Algaia recently bolstered its growth in specialty marine ingredients by completing the acquisition of Cargill’s Alginate business and manufacturing plant, further strengthening its portfolio following another acquisition of Alganact SA. The start-up company specializes in seaweed biomass valorization.

According to CEO of Algaia, Fabrice Bohin, sustainability is a key driver pushing the seaweed products space. “The main driver for the increasing interest towards seaweeds is linked to consumer pressure for natural products with a healthy nutritional profile but also the mainstream trend towards sustainability. Seaweed is one of the most sustainable raw materials as it does consume CO2 when growing and does not require any irrigation water, cultivation land, pesticides or fertilizers to grow. In addition, there are a lot of possibilities to naturally cultivate seaweed to expand the resource if needed without impacting the planet,” Bohin tells FoodIngredientsFirst.

According to Bohin, today only around 20% of seaweed biomass when processed is currently being used, mostly as texturizing agents like carrageenans and alginates.

“Algaia is gearing up to become a major player in innovative specialty seaweed extracts.

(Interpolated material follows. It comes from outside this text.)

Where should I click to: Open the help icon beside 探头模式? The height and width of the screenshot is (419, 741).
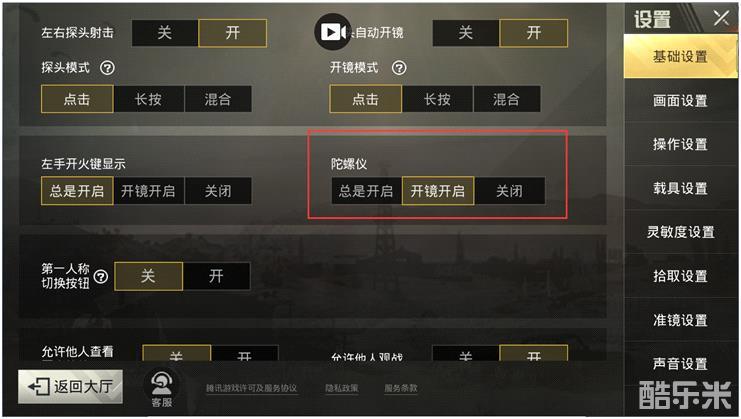[107, 68]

Our R&D center, in partnership with various universities and institutes, has been working to develop innovative extraction processes that will enable us to introduce new solutions for the food industry by 2018.”

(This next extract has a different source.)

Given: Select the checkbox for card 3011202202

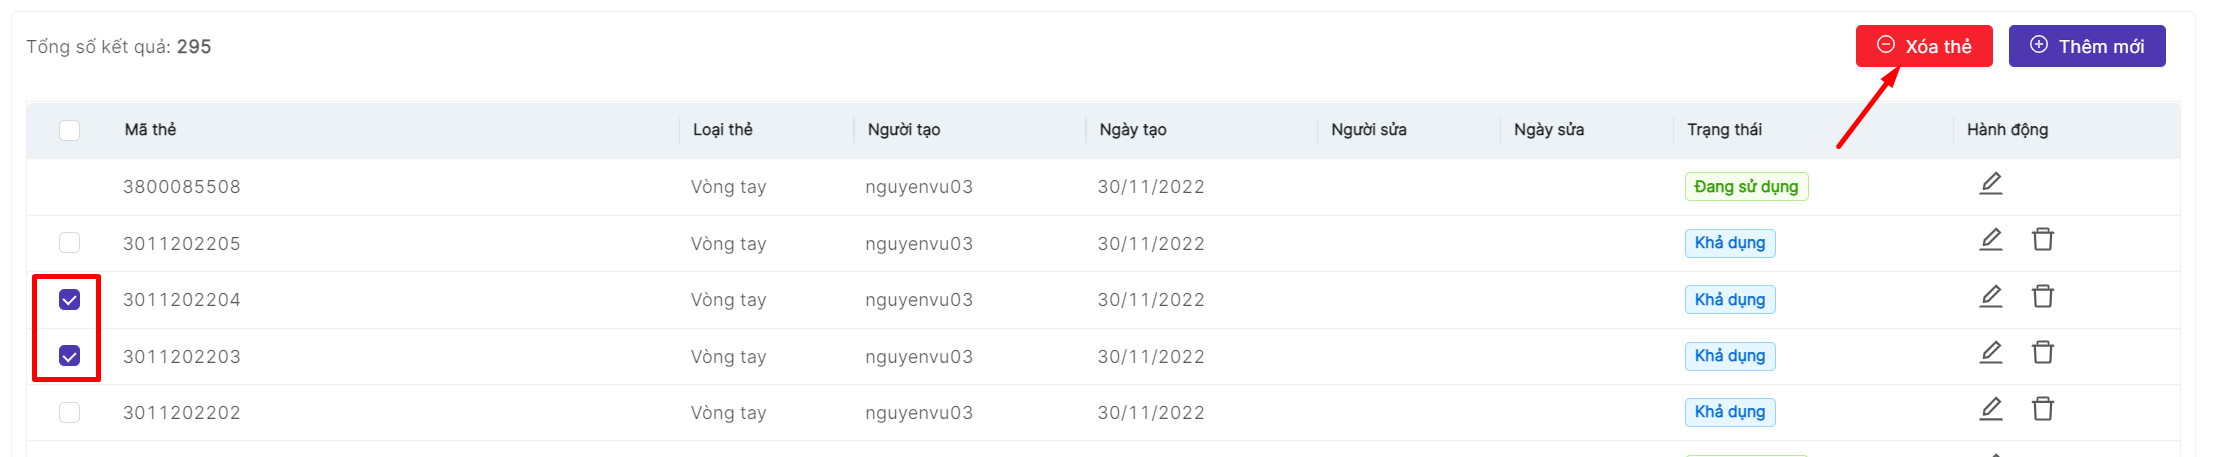Looking at the screenshot, I should click(x=69, y=412).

Right now Algaia offers a large range of brown and red seaweed based extracts such as alginates and Carrageenans, backed up by developing specific customized solution and decades of manufacturing experience dealing with very low and very high viscosity.

“In parallel, we develop with partners some specialty seaweed extracts for various health and personal care applications,” adds Bohin. “Seaweeds or microalgae are considered by many as an essential raw material that can play an important role in human health and nutrition in the future. Already known for decades as major texturizing or gelling agents, seaweeds are now expanding into the specialty ingredient market as they can be excellent source of nutrients and are widely used as fat replacers or alternatives to animal based ingredients.”

So we know seaweed is surging forward, both as a whole food and ingredient and substitute, but what are some of the challenges associated with producing it and how are manufacturers and growers overcoming them?

“Producing seaweed extracts requires tremendous expertise and manufacturing skills. The main challenges are to be able to produce high quality seaweed extracts sustainably and in sufficient quantities. Therefore, our control over sourcing and being located next to fresh biomass is a key element of differentiation and a guarantee for high quality and traceability,” according to Bohin.

“This is precisely where Algaia can make a difference as we do have decades of expertise in-house and we just invested 2 million euros in our facility in Britanny, France, to allow us to grow even further while increasing production standards. Our R&D findings in terms of process are also helping to constantly innovate towards more sustainability.”